BRUSSELS — Europe's energy chief will this week reveal his blueprint for massive new gas pipelines, high-tech "electricity highways" and up to 8,000 kilometers of pipes for transporting and burying greenhouse gases, a leaked draft shows.

Energy Commissioner Guenther Oettinger last week issued a warning over gas and oil imports and unveiled a strategy for investing 1 trillion euros ($1.4 trillion) over the next decade to bolster energy security.

On Wednesday, he will add detail to that strategy by introducing a second report, titled "Energy Infrastructure Priorities for 2020 and 2030 — a Blueprint for an Integrated European Energy Network."

The shift toward lower carbon energy sources looks set to benefit gas producers such as Russia and Azerbaijan as Europe strives to limit coal consumption and hit targets for lowering carbon-dioxide emissions to one-fifth below 1990 levels over the next decade.

Dependency on gas imports will increase from about 60 percent now to reach 73 percent to 79 percent of gas consumption by 2020 and 81 percent to 89 percent by 2030, the draft says.

As Europe's top gas supplier, Russia provides about one-third of that, but efforts are underway to prevent that share from growing — mainly by developing a "southern corridor" for gas imports from the Caspian region.

"The strategic objective of the corridor is to achieve a supply route to the EU of roughly 10-20 percent of EU gas demand by 2020, equivalent roughly to 45 [billion]-90 billion cubic meters of gas per year," the draft says.

That is one of the clearest definitions yet of what the EU hopes to achieve in the Caspian region.

Oettinger has received support for plans, in a leaked draft of that blueprint, to build "electricity highways" to distribute vast amounts of electricity generated by wind farms in the North Sea and solar-power parks around the Mediterranean.

But a vision of thousands of kilometers of pipelines to transport carbon dioxide from power stations and bury it in depleted gas fields faces a mixed reception.

Critics point to a recent study commissioned by Oettinger's team, which found that carbon capture and storage, or CCS, technology might barely get past the testing phase before a widespread shift to green power lowers the carbon price and destroys incentives.

Green group politician Claude Turmes said CCS would need heavy taxpayer subsidies unless the carbon price in Europe's cap and trade scheme were to reach 60 euros to 80 euros per metric ton, compared with about 15 euros today.

"It's a non-proven technology," Turmes said. "There are easier and less costly potentials in renewable energy for reducing Europe's carbon footprint and enhancing its energy security."

Others in Europe's energy debate counter that CCS is too important a technology for cutting greenhouse gas emissions to be ignored.

"CCS may account for roughly 12 percent of emission reductions by 2030 and 22 percent by 2050," said Giuseppe Lorubio of power industry body Eurelectric. "This clearly tells you how important CCS is for our sector, but for the industrial sector too."

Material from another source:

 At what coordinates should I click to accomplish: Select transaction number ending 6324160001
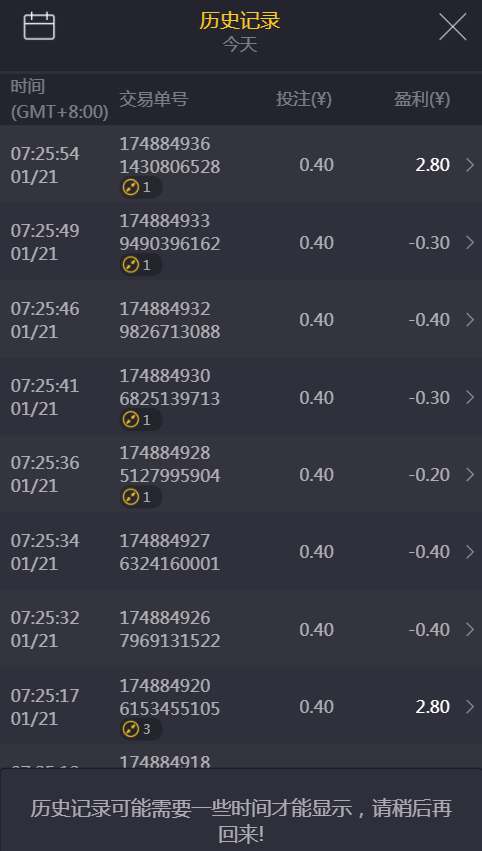[170, 552]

The plan also envisions major north-south electricity cables to carry renewable energy from the North Sea and Mediterranean to Central Europe, helping dissipate spikes in production that might otherwise overload local networks.

"We really need a European market for renewable energy to help offset its intermittency, and interconnections are a primary condition for that to develop," said Eurelectric's Susanne Nies.